• FRAGMENTO SELECCIONADO:

──────────────────────────────

Los montos invertidos para la primera implementación de Transantiago v/s, por ejemplo, las autopistas, es decir, el momento en el que se invierte según el plan original, confirmarían la coherencia entre la acción del Estado y el discurso de Echenique: se privilegia el uso del automóvil como el principal medio de transporte, y el transporte público se entiende como un sistema para los pobres.

Evidentemente que lo dicho por Echenique en relación al costo por el uso del automóvil es bastante cuestionable, especialmente si los costos no deben ser calculados sólo individualmente, sino socialmente. Jose Luis Gomez-Odoñez, ingeniero en transporte español que visitó Chile hace un tiempo, decía que “no se trata propiamente de subsidiar; el transporte público en Europa se está planteando como una política que elimina o baja los costos sociales inmensos del transporte privado, que es otro asunto. El transporte privado genera unos costes sociales enormes, de congestión, de inversiones alternativas que no se hacen, y no pagan los costes que generan en la sociedad, en accidentes, en CO2, en energía. El transporte público es la canalización de un ahorro del sobrecoste generado por el transporte privado. No es una política asistencial, es un derecho hoy fundamental en el mercado del trabajo y de ocio, al tener que movernos largas distancias en estas metrópolis. Esto lo tiene que resolver el sistema”

Planteado de esta última manera, un sistema de transporte público busca materializar un proyecto de ciudad: ella puede ser la posibilidad de acercarse al ideal de la sustentabilidad. En la experiencia de los ciudadanos, es la posibilidad de construir una nueva ciudadanía que se funda en el principio del bien común y el bienestar individual y colectivo. Eso jamás lo logrará un sistema planteado como la caridad de la movilidad. ¿Es un problema del Transantiago, o es un sistema que estructuralmente asume la desigualdad y limita el rol del Estado a este tipo de intervenciones subsidiarias?

──────────────────────────────

• EXTRACTO DE DATOS:

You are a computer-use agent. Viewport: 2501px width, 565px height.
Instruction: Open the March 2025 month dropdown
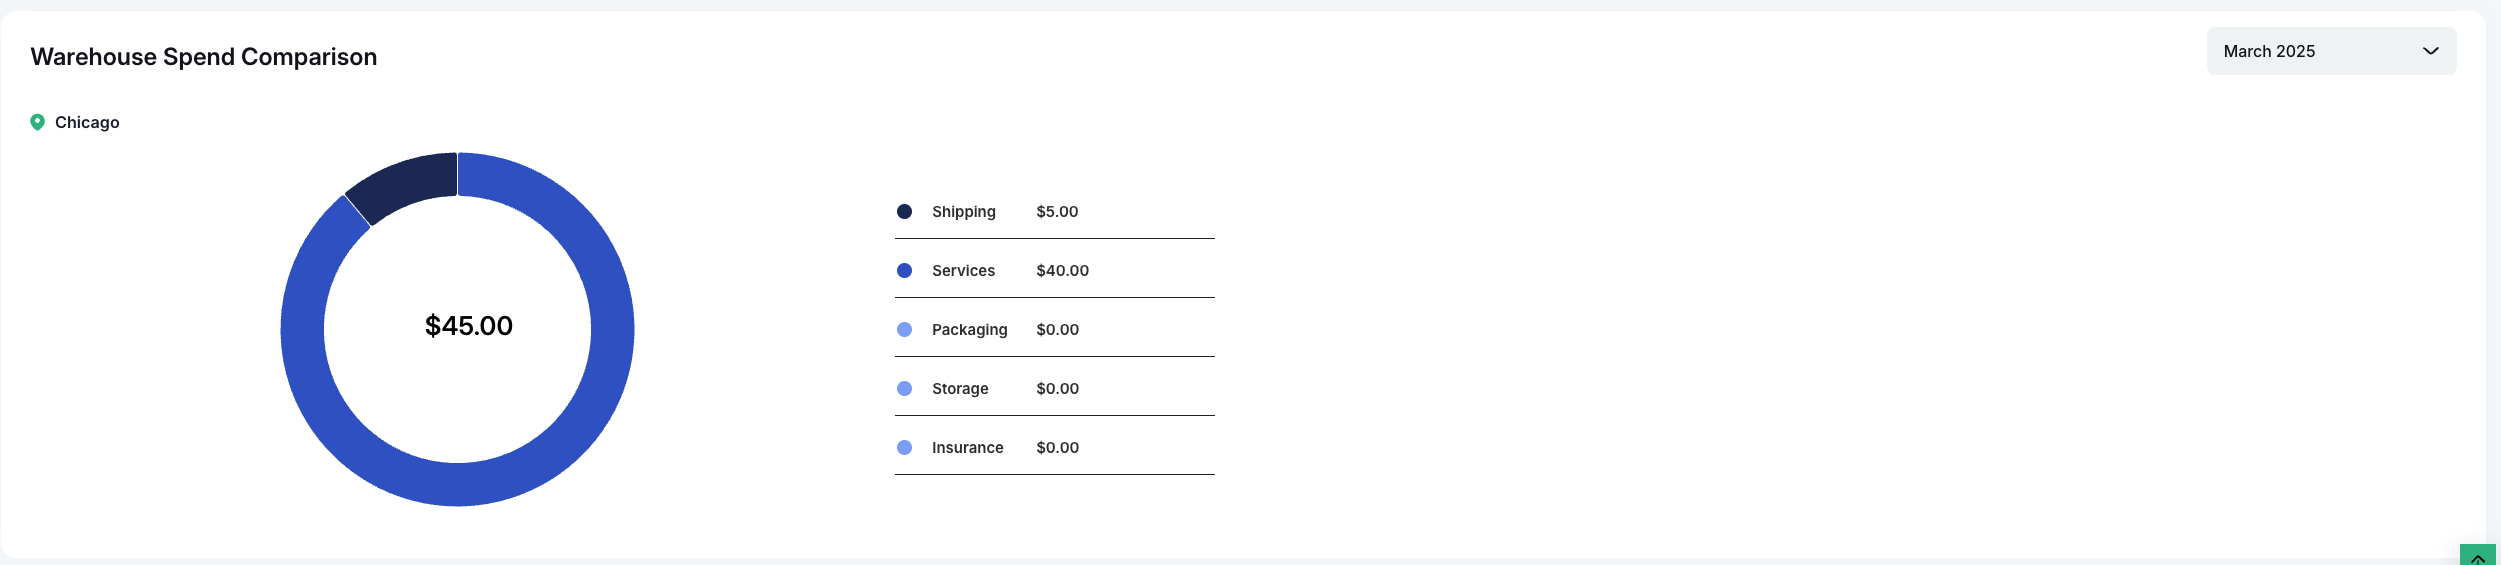2330,51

──────────────────────────────

• CONSIGNAS:
**1.** Cite del fragmento sobre Transantiago el texto que comienza con "Planteado de esta" y continúa hasta "de intervenciones subsidiarias?".
**2.** Responda a partir del fragmento sobre Transantiago:
(a) ¿Qué profesión y nacionalidad se atribuyen a Jose Luis Gomez-Odoñez?
(b) En el primer párrafo, ¿cómo se entiende el transporte público?
(c) En el último párrafo, ¿a qué ideal puede acercarse el proyecto de ciudad que materializa un sistema de transporte público?
**3.** Enumere los ámbitos en los que, según Gomez-Odoñez en el fragmento sobre Transantiago, el transporte privado no paga los costes que genera en la sociedad.
No se necesita el listado para resolver los ejercicios.

• SOLUCIONES PROPUESTAS:
**1.**
Planteado de esta última manera, un sistema de transporte público busca materializar un proyecto de ciudad: ella puede ser la posibilidad de acercarse al ideal de la sustentabilidad. En la experiencia de los ciudadanos, es la posibilidad de construir una nueva ciudadanía que se funda en el principio del bien común y el bienestar individual y colectivo. Eso jamás lo logrará un sistema planteado como la caridad de la movilidad. ¿Es un problema del Transantiago, o es un sistema que estructuralmente asume la desigualdad y limita el rol del Estado a este tipo de intervenciones subsidiarias?

**2.**
(a) Es ingeniero en transporte y español.
(b) Como un sistema para los pobres.
(c) Al ideal de la sustentabilidad.

**3.**
- Accidentes
- CO2
- Energía